Viciava-me devagar em não existir, e surgir em raras vezes em um orgasmo guiado; um orgasmo que nascia na recepção, no pedido: posso gozar?
Chega.
26, FEVEREIRO, 2020.
FASES IGUAIS.
Esta é uma fase complexa, árdua e inescrupulosa, fareja as sórdidas incapacidades desta tua vida medíocre e junto as arremessa no espelho pífio do seu existir; logrado, logrado por qualquer vestígio cadavérico e pútrido, das falências orgânicas e quaisquer doenças simples entre todo o ser humano. Todos os detalhes previstos são como alquimias simbólicas, quais você devora, por ser tão ridículo.
Esta fase é a detestável, pois cê jura ter escutado na voz rouca dos velhos, e os toma como sábios. Vai ver é por todo este teu passado deletério e insólito, incapacitando-o de tomar para si qualquer coisa; vai mastigar as migalhas d’outros, pois é o que lhe restará, quando de dedos esticados tentar gritar qualquer coisa. Verá o silêncio escorrer pela língua seca, a arfante forma miserável das tuas conquistas.
Esta fase cospe em todas as tuas expectativas, derrama um por de sol mesquinho no horizonte dos teus olhos marejados, encharcados. Nubla e descasca. O imaginário que lhe afeta é impossível, não tem a palavra pra dizer e nem obterá, esta é tua parte.
Esta fase é idêntica a dos outros, imbecil. Não há escape para esta tormenta e nem sequer tem porte existencial; é uma química cínica, derrete a tua ponte do desejo e ser, transforma-o em um corpo sórdido, ocioso e fictício. Eu tenho pena de quem te ouve, quem te sonha, desgraça.
Esta fase é das promessas rarefeitas, do pseudo, da surrealidade, das ideias gigantes. Epifanias a borbulhar diagonais; paralelas e os carros que passam como sonhos e histórias de gente, neste plano.
Esta fase lhe será a última, pois há fim para todo labirinto. Descanse enquanto há corpo para tal, vegete ou caminhe, compare e esqueça todos os dias que as coisas são como são.

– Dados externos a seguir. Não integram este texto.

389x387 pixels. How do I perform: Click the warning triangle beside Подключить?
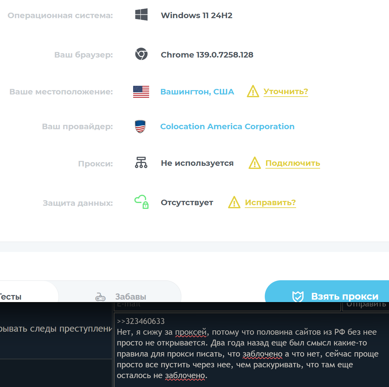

[ Não acorde com fome, faltará comida
Não levante com desejo, faltará gente
Não diga nada aos que estão lá, aos que te amam
Descanse, só descanse… Que tua imaginação é incapaz de ver pra onde. ]
26, FEVEREIRO, 2019.
CARTA AO ATO DE DECIDIR.
Os paradoxos não se limitam às perplexidades diárias ou os meus pequenos-gravetos delírios; tarda e não me vejo despido dos conceitos ditos há um curto tempo atrás. A fórmula deste mistério é praticamente o eterno, a fonte miserável das formas, uma inútil tentativa de desconstrução ou reação retilínea, coordenada.
Eu não traria a metamorfose como representação disto. Não traria nada, nada é representação desta mescla de simbolismos corrosivos… a não ser eu, ora. Qual outro jeito de se impor sujeito se não diante de mim a mim?
Teria-lhes resposta, caso dependesse de resposta para estar vivo.
Desculpas, peço desculpas; desculpas rastejantes, milimétricas e sinceras, desculpas carentes. As cousas simplórias do subjetivo lamento, do passo-a-passo da miséria que é senão uma dúvida.
Eu estive ontem com dous amigos fictícios, disse a eles: ‘faria uma metafísica inteira da palavra decisão’. Definitivamente uma fantasia da linguagem; eu observo o sujeito, estas decadências. Eu fugi da pergunta, não quis a resposta e sou a fatalidade desta incapacidade de: decidir. Hilário, não? Pois é, meus amigos.